• Problems and tasks:
**1)** In the passage on Nancy Coffey's research into Beverly Farms, what degree did she earn at Yale?
**2)** Carry on the passage about Nancy Coffey's research into Beverly Farms, starting after its last sentence.

* Begin Passage *

Local historian Nancy Coffey has been studying this evolution of Beverly Farms for more than a decade.  Her considerable body of research in now being organized into a book, one that expands the story of Beverly Farms to include its year-round working class, as well as the estate workers who arrived during the era of the North Shore Gold Coast—the 1840's to the 1950’s.  For Coffey, these overlooked elements complete the story of Beverly Farms, and drive a richer appreciation of the community.

Nancy Coffey was born in Beverly in 1940 and grew up on Putnam Street in North Beverly.  She holds a B.A. in history from Wellesley College and a MAT (Master of Arts in Teaching) in history from Yale.  In the 1970s she began volunteering at the Beverly Historical Society.  In reviewing the exhibits, she noticed that there was nothing on immigrants, while the larger city of Beverly had a vibrant Italian community.  

Census data showed that at the turn of the 20th century, Italians began immigrating in large numbers to Beverly Farms and working as laborers.  This tracked with the many waves of immigrants—from Ireland, Italy, Poland, Russia and Lithuania, Greece, among others—that drove the rise of America’s industrial economy.  This led Nancy to look into the history of Italian immigration with a hyper local lens of Beverly Farms.  

She began by interviewing members of the current Italian community.  This began with a friend and neighbor of Nancy’s, Frank Albano.  Frank grew up in a poor Italian family in the town of Fondi, halfway between Rome and Naples.  

At age 10 he began “eeling” to help support his parents and siblings.  In an interview with Nancy he explained, “When I’d go home (from fishing) the whole front of my house — full of people, waiting for me to come with the eels. Six cents a pound.”  

He came to Beverly Farms in about 1912 when he was 13 years old.  He got a job working as a teenaged laborer at the Spaulding Gardens, today the site of The Glen Urquhart School.  Though he began as a laborer.  He told Nancy that when he arrived in Beverly Farms, he knew he would never go back to Italy.  There was nothing for him there.

* End Passage *
* Begin Information provided *

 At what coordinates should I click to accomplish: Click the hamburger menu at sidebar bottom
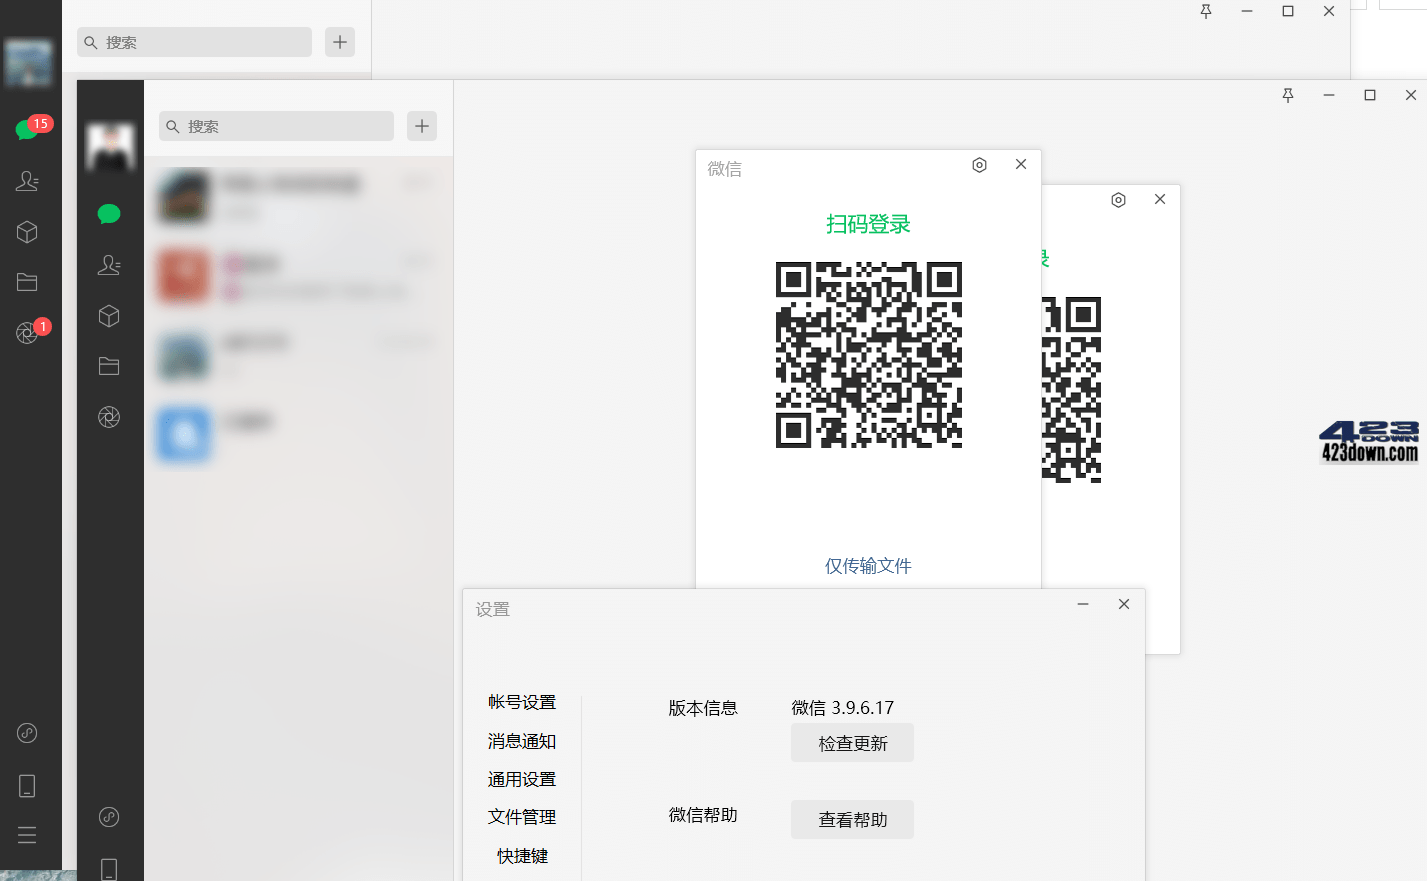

* End Information provided *

• Answers below:
**1)** A MAT (Master of Arts in Teaching) in history.

**2)**
But he did go back, in 1915 to visit his mother.  And he was immediately drafted into the Italian Army during WWI.  After the war, in 1920, Frank was one of the first men to return to Beverly Farms.  He was hired to work as a greenhouse man at the West Manchester estate of Albert Burrage.  He took English language classes at night and joined the Beverly Farms Orchestra where he played the clarinet.  Later, he found work back at the Spaulding Gardens.  Though he began as a laborer, in time Frank became a skilled gardener.  

Their conversations became more detailed, and Nancy understood she was chronicling stories, important immigrant stories, that may otherwise be completely lost. 

One such story came when during an interview Frank mentioned that upon immigrating to Beverly Farms, he first lived at a shanty town in The Farms known as “The Crush.” 

Nancy had no idea what he was talking about.  

As it turned out, an early Beverly Farms industry (besides farming) was quarrying of granite.  These quarries were vertical, not dug.  As a result, there were huge quarry cliffs and the granite liberated from the quarries was crushed in a large machine simply called a “crusher.” And it was here, in the woods by the quarries that Italian workmen built simple homes, living together in their made community, “The Crush.”  

Frank lived there with his brother.  The dwellings were wooden with potbellied stoves inside for warmth.  They cooked over fires outside, year-round.  

Frank took Nancy to see The Crush in 2006.  There were the remains of a house and well foundations.  She also found a blue enameled coffee pot.

 Nancy knew that Frank’s story and those of immigrant families from Italy, as well as other countries, had to be shared.  

As she was not born in Beverly Farms (though she had lived there for 30 years) Coffey worried that she might experience resistance to writing a town history.  So she created a quiz about Beverly Farms and distributed it to residents (including whether a shanty town ever existed in Beverly Farms).  

She revealed the results during a popular talk at the Beverly Farms Library.  Having piqued the crowd’s interest, Nancy introduced the project and put out a call for stories.  In time many other immigrants came forward with their experiences.  What began as interviews with Frank Albano expanded to other families, other stories, other crafts and cultures and traditions.  Those stories began to fill in the gaps, to paint a greater picture of Beverly Farms.

Her work is notable not only for its academic importance, but also for its inclusion of these immigrant families and their contributions and experiences which are an essential part of the historical fabric of “The Farms.” 

We look forward to her book.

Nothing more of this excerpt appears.